Monday, September 21, 2015
By Jonathan Lash, President, Hampshire College
You won’t find our college in the U.S. News & World Report “Best Colleges” rankings released this month. Last year Hampshire College decided not to accept SAT/ACT test scores from high school applicants seeking admission. That got us kicked off the rankings, disqualified us, per U.S. News rankings criteria. That’s OK with us.
We completely dropped standardized tests from our application as part of our new mission-driven admissions strategy, distinct from the “test-optional” policy that hundreds of colleges now follow. If we reduce education to the outcomes of a test, the only incentive for schools and students to innovate is in the form of improving test-taking and scores. Teaching to a test becomes stifling for teachers and students, far from the inspiring, adaptive education which most benefits students.

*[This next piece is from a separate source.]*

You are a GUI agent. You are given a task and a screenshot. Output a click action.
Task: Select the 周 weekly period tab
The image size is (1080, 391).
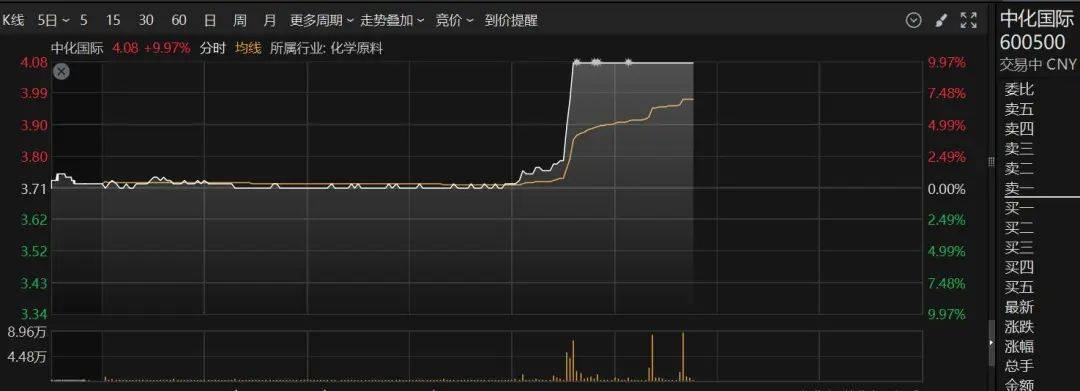tap(240, 21)
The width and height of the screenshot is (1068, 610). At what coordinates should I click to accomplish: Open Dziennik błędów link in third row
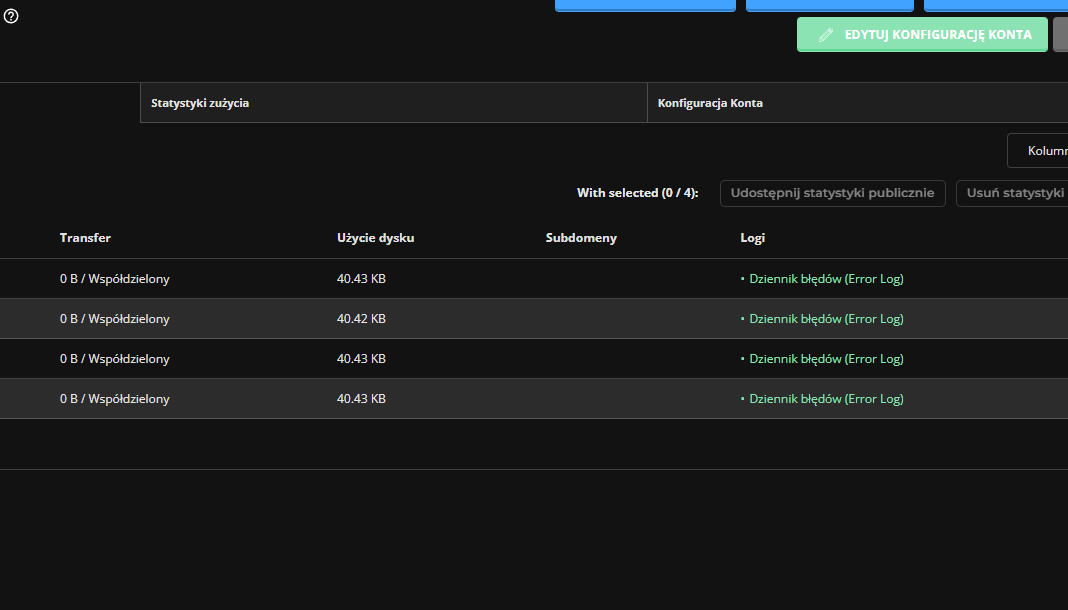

Our greatly accelerating world needs graduates who are trained to address tough situations with innovation, ingenuity, entrepreneurship, and a capacity for mobilizing collaboration and cooperation. We weighed other factors in our decision:
Standardized test scores do not predict a student’s success at our college
- SATs/ACTs are strongly biased against low-income students and students of color, at a time when diversity is critical to our mission
- We surveyed our students and learned not one of them had considered rankings when choosing to apply to colleges; instead they most cared about a college’s mission
- Some good students are bad test takers, particularly under stress, such as when a test may grant or deny college entry; Multiple-choice tests don’t reveal much about a student
- We’ve developed much better, fairer ways to assess students who will thrive at our college.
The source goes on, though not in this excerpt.